Background
The Beginning
It is important to put the shoot-out on June 26, 1975, in its proper context and understand that the incident at Oglala was part of a larger struggle—a struggle that continues today.
To understand the gross injustice of the Peltier case, it is not at all necessary that you agree with but understand the politics of the American Indian Movement (AIM) and the struggle in which Indigenous People were engaged in the 1970s.
We urge you not to focus on the reasonableness of the basis for the investigation of AIM by the Federal Bureau of Investigation (FBI) or the politics, rhetoric, or actions of AIM. Instead, focus on the chief investigative branch of the United States government (the FBI) and its counterintelligence program through which the Bureau—according to the U.S. Senate Select Committee to Study Governmental Operations with Respect to Intelligence Activities, or the “Church Committee”—engaged in “lawless tactics” and responded to “deep-seated social problems by fomenting violence and unrest.”
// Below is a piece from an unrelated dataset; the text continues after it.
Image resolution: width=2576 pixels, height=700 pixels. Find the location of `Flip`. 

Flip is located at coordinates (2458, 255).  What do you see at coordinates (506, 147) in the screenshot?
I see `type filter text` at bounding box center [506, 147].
It is a fact (and one supported by the government’s own documents) that the FBI actively supported the “Reign of Terror” on the Pine Ridge Indian Reservation; sought to disrupt and “neutralize” AIM; and targeted AIM members, including human rights activist Leonard Peltier. It also is fact that the FBI, supported by government prosecutors, orchestrated the wrongful conviction and illegal imprisonment of Leonard Peltier.